Supplied information section start
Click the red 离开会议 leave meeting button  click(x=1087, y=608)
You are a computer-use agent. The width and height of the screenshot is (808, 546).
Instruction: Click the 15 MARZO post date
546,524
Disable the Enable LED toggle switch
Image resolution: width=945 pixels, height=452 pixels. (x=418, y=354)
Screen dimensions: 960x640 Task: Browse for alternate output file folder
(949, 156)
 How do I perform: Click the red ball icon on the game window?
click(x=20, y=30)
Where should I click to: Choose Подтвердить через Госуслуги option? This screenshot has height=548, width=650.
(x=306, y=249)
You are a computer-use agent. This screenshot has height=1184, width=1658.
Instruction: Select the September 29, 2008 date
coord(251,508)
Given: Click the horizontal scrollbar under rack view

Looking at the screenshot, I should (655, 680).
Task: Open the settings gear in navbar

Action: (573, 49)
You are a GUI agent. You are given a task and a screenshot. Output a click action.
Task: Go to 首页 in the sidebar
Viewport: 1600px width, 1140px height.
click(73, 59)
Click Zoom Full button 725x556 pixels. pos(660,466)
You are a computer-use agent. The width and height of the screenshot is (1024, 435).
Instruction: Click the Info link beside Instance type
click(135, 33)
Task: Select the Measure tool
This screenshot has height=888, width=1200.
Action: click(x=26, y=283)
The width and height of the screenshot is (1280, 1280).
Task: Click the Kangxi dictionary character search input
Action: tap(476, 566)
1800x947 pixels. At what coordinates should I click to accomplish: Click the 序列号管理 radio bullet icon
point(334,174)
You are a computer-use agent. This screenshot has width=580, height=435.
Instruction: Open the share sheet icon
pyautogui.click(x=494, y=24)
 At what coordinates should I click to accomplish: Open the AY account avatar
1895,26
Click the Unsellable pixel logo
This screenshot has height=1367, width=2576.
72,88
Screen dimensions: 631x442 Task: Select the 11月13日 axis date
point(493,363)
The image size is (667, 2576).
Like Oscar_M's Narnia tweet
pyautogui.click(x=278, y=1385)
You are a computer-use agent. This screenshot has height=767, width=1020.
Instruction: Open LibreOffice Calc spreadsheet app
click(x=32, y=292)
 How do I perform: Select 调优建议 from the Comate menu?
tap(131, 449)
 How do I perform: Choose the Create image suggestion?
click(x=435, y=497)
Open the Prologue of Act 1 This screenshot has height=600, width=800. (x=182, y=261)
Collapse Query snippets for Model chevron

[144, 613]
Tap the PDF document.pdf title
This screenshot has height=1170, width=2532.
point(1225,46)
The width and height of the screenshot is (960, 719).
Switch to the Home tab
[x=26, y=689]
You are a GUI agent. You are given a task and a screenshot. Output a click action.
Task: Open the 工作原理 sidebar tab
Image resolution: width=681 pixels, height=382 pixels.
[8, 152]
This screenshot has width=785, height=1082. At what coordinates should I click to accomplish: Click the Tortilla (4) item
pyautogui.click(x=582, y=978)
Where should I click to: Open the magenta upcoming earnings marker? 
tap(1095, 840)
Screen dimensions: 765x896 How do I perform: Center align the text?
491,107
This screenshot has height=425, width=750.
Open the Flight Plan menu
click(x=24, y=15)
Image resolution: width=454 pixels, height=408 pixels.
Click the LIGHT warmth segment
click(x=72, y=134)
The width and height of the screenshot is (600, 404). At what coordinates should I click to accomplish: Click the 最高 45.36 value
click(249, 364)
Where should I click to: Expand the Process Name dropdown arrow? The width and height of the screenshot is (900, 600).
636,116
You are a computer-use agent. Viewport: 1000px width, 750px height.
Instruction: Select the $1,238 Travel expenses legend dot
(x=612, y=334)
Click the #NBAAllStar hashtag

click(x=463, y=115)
Supplied information section end
Exercise goal. Your job is to write out the data exactly as it stands.

Exercise solution.
Click the red 离开会议 leave meeting button  click(x=1087, y=608)
You are a computer-use agent. The width and height of the screenshot is (808, 546).
Instruction: Click the 15 MARZO post date
546,524
Disable the Enable LED toggle switch
Image resolution: width=945 pixels, height=452 pixels. (x=418, y=354)
Screen dimensions: 960x640 Task: Browse for alternate output file folder
(949, 156)
 How do I perform: Click the red ball icon on the game window?
click(x=20, y=30)
Where should I click to: Choose Подтвердить через Госуслуги option? This screenshot has height=548, width=650.
(x=306, y=249)
You are a computer-use agent. This screenshot has height=1184, width=1658.
Instruction: Select the September 29, 2008 date
coord(251,508)
Given: Click the horizontal scrollbar under rack view

Looking at the screenshot, I should (655, 680).
Task: Open the settings gear in navbar

Action: (573, 49)
You are a GUI agent. You are given a task and a screenshot. Output a click action.
Task: Go to 首页 in the sidebar
Viewport: 1600px width, 1140px height.
click(73, 59)
Click Zoom Full button 725x556 pixels. pos(660,466)
You are a computer-use agent. The width and height of the screenshot is (1024, 435).
Instruction: Click the Info link beside Instance type
click(135, 33)
Task: Select the Measure tool
This screenshot has height=888, width=1200.
Action: click(x=26, y=283)
The width and height of the screenshot is (1280, 1280).
Task: Click the Kangxi dictionary character search input
Action: tap(476, 566)
1800x947 pixels. At what coordinates should I click to accomplish: Click the 序列号管理 radio bullet icon
point(334,174)
You are a computer-use agent. This screenshot has width=580, height=435.
Instruction: Open the share sheet icon
pyautogui.click(x=494, y=24)
 At what coordinates should I click to accomplish: Open the AY account avatar
1895,26
Click the Unsellable pixel logo
This screenshot has height=1367, width=2576.
72,88
Screen dimensions: 631x442 Task: Select the 11月13日 axis date
point(493,363)
The image size is (667, 2576).
Like Oscar_M's Narnia tweet
pyautogui.click(x=278, y=1385)
You are a computer-use agent. This screenshot has height=767, width=1020.
Instruction: Open LibreOffice Calc spreadsheet app
click(x=32, y=292)
 How do I perform: Select 调优建议 from the Comate menu?
tap(131, 449)
 How do I perform: Choose the Create image suggestion?
click(x=435, y=497)
Open the Prologue of Act 1 This screenshot has height=600, width=800. (x=182, y=261)
Collapse Query snippets for Model chevron

[144, 613]
Tap the PDF document.pdf title
This screenshot has height=1170, width=2532.
point(1225,46)
The width and height of the screenshot is (960, 719).
Switch to the Home tab
[x=26, y=689]
You are a GUI agent. You are given a task and a screenshot. Output a click action.
Task: Open the 工作原理 sidebar tab
Image resolution: width=681 pixels, height=382 pixels.
[8, 152]
This screenshot has width=785, height=1082. At what coordinates should I click to accomplish: Click the Tortilla (4) item
pyautogui.click(x=582, y=978)
Where should I click to: Open the magenta upcoming earnings marker? 
tap(1095, 840)
Screen dimensions: 765x896 How do I perform: Center align the text?
491,107
This screenshot has height=425, width=750.
Open the Flight Plan menu
click(x=24, y=15)
Image resolution: width=454 pixels, height=408 pixels.
Click the LIGHT warmth segment
click(x=72, y=134)
The width and height of the screenshot is (600, 404). At what coordinates should I click to accomplish: Click the 最高 45.36 value
click(249, 364)
Where should I click to: Expand the Process Name dropdown arrow? The width and height of the screenshot is (900, 600).
636,116
You are a computer-use agent. Viewport: 1000px width, 750px height.
Instruction: Select the $1,238 Travel expenses legend dot
(x=612, y=334)
Click the #NBAAllStar hashtag

click(x=463, y=115)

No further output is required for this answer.